SOURCE PASSAGE
▶

Military facilities get shorted as part of DoD’s tough 2015 budget choices

The Pentagon's 2015 budget request includes sharp cuts in funding for construction and maintenance on military bases, which congressional appropriators immediat...

In order to stay under the budget caps Congress approved late last year, the Pentagon’s budget staff had to make some unpleasant decisions about spending for military bases, officials said Wednesday. Military construction and money for base upkeep both took significant hits.

Defense officials say the building of the 2015 budget request was all about setting priorities, and they freely acknowledge that military facilities got the short end of the stick.

The proposal DoD submitted to Congress last week includes a 33 percent reduction in military construction spending, compared to what lawmakers approved for 2014. Funding for basic upkeep of the buildings the military already owns and operates took a similar dive.

“There’s no mistaking the fact that we’re accepting risk in our facilities,” John Conger, the acting assistant secretary of Defense for installations and environment, told the House Appropriations Committee.

But, he said, DoD decided it needed to preserve as much funding as it could for other priorities, such as military training.

“It is cheaper to sustain a building than it is to repair it, and it’s cheaper to repair it than it is to replace it. We have a facility model that tries to say how much money is required to try to sustain our buildings, and we had to make decisions about what we’re going to do as far as preventative maintenance,” he said. “That’s our highest risk, because it’s going to lead to repair requirements, and at some point it’s going to mean requirements for new facilities.”

The military services say much of the work they need to do to keep their facilities in good repair simply won’t get done.

Worst comes first

Under the funding levels Congress passed for 2014, the Army said it would be able to pay for about 80 percent of its facility sustainment needs. That would drop to about 60 percent under the 2015 budget.

“The focus is going to be on things that impact life, health and safety,” said Katherine Hammack, the assistant secretary of the Army for installations, energy and environment. “In our military construction accounts, we’re focused on fixing things that are already failing, moving out of temporary structures that we’ve been in for too long and that are also failing. We’re focused right now on what are the most failing infrastructure requirements.”

The congressional appropriators who will set DoD’s final funding levels for 2015 are not happy about the facilities impacts of the department’s proposed budget, particularly the members who are most involved in controlling the purse strings of the military construction accounts.

“If we were to adopt this level of funding, you’d be in a position of just patching the potholes and fixing the roof,” said Rep. John Culberson (R-Texas), the chairman of the Appropriations Subcommittee on Military Construction and Veterans Affairs. “Not likely. I’ll bet we’ll be able to help you beyond that.”

But DoD installations officials who testified Wednesday argued that if appropriators do decide to “help” the department with its facilities shortfalls, the money would have to come from other priorities in DoD’s budget, which is capped in current law at $496 billion under the Ryan-Murray budget agreement.

They said Congress also could do a lot to help DoD make better use of its facilities spending by letting it dispose of the approximately one-fifth of the base infrastructure it no longer needs nor wants. The Pentagon wants legislators to authorize a new round of base realignments and closures (BRAC) in 2017.

But just like in the past few years, the reception on Capitol Hill has been frosty so far.

◀

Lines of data
▶

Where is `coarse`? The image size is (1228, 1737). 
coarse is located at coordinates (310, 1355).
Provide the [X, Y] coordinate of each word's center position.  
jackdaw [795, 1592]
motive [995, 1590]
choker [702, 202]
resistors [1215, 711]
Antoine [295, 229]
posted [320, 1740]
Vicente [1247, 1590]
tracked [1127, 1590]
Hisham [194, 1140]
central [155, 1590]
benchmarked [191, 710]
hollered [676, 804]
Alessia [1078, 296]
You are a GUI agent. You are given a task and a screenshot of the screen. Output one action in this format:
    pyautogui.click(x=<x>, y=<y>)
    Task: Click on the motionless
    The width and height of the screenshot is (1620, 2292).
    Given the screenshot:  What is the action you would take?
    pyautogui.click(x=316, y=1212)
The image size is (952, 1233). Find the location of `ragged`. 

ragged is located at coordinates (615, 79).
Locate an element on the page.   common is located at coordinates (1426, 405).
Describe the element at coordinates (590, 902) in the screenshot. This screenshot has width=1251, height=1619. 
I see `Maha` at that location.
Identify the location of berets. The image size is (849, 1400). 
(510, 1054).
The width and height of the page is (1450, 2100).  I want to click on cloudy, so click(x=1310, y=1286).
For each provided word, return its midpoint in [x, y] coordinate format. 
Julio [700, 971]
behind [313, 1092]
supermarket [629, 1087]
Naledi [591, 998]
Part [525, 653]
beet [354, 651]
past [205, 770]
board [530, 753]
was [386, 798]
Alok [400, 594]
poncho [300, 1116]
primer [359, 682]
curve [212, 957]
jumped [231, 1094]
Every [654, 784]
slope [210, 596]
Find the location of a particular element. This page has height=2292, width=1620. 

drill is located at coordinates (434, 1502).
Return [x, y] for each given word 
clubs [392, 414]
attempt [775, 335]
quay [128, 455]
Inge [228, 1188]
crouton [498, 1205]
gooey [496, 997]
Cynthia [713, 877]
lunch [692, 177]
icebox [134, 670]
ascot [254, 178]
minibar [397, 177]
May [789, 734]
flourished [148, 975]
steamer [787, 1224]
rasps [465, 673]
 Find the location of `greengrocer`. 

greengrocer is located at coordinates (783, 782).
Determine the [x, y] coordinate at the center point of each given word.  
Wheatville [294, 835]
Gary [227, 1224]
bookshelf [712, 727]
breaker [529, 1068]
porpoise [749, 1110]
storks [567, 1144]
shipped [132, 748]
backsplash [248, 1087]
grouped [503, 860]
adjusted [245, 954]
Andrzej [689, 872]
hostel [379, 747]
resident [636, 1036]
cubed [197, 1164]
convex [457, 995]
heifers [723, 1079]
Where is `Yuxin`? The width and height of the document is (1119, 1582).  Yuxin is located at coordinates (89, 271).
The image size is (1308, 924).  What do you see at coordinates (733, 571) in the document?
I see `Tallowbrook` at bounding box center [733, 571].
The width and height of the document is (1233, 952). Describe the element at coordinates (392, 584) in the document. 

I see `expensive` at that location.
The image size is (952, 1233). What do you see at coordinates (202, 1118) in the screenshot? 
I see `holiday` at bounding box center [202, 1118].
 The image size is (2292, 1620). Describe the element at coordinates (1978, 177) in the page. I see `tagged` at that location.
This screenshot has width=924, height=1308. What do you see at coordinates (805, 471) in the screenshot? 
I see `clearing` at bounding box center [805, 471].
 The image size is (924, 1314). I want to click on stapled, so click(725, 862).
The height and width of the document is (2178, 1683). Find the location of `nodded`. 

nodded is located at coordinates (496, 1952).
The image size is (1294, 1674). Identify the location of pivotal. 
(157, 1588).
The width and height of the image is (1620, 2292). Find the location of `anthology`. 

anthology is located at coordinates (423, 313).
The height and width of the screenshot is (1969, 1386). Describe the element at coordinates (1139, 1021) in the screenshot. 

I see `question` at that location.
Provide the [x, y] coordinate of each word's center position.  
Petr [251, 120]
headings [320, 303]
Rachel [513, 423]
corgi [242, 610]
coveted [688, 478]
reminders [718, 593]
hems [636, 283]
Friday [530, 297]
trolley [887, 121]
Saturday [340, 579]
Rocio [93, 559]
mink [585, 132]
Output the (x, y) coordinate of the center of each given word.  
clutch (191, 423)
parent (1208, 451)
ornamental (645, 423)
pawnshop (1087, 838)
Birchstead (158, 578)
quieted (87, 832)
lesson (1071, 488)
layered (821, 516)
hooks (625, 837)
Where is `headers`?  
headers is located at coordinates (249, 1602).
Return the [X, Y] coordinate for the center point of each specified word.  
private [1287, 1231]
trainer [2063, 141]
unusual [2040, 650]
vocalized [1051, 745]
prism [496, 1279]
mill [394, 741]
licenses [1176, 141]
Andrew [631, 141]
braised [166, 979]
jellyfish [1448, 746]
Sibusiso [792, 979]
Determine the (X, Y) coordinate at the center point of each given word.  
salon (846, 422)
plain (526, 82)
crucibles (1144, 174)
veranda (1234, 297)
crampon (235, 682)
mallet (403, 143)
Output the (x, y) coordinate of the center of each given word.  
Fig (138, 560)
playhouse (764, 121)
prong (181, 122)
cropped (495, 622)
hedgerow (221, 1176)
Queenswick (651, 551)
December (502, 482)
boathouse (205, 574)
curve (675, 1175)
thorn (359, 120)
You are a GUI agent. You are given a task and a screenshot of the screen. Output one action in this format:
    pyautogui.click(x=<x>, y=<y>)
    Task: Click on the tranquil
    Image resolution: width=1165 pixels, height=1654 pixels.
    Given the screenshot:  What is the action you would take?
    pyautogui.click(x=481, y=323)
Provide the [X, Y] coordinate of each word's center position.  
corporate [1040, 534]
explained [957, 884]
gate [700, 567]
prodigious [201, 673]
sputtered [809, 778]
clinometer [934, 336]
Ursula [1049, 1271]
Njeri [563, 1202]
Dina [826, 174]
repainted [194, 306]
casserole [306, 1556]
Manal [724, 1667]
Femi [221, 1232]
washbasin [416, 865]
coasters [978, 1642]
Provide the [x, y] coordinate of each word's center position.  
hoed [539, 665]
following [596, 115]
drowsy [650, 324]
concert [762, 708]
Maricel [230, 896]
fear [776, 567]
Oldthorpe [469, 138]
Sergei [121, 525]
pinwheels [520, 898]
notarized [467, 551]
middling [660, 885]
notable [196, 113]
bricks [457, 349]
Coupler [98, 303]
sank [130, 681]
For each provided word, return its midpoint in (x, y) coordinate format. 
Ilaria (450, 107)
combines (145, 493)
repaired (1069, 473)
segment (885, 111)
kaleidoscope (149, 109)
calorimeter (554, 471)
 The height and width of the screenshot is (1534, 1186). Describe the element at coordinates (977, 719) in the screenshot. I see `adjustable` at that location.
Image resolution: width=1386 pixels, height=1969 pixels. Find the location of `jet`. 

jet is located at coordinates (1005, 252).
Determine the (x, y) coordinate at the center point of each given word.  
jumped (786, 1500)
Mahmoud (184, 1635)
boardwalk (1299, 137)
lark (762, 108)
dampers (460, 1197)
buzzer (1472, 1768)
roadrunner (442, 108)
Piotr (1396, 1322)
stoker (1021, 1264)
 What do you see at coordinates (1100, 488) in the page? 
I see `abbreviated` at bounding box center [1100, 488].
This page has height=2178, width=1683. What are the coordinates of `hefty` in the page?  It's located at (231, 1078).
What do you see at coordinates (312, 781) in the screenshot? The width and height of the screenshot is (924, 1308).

◀

THE REQUEST
In the article on military facilities funding, what percentage of its facility sustainment needs does the Army say it could pay for under the 2015 budget?

RESULT BELOW
About 60 percent.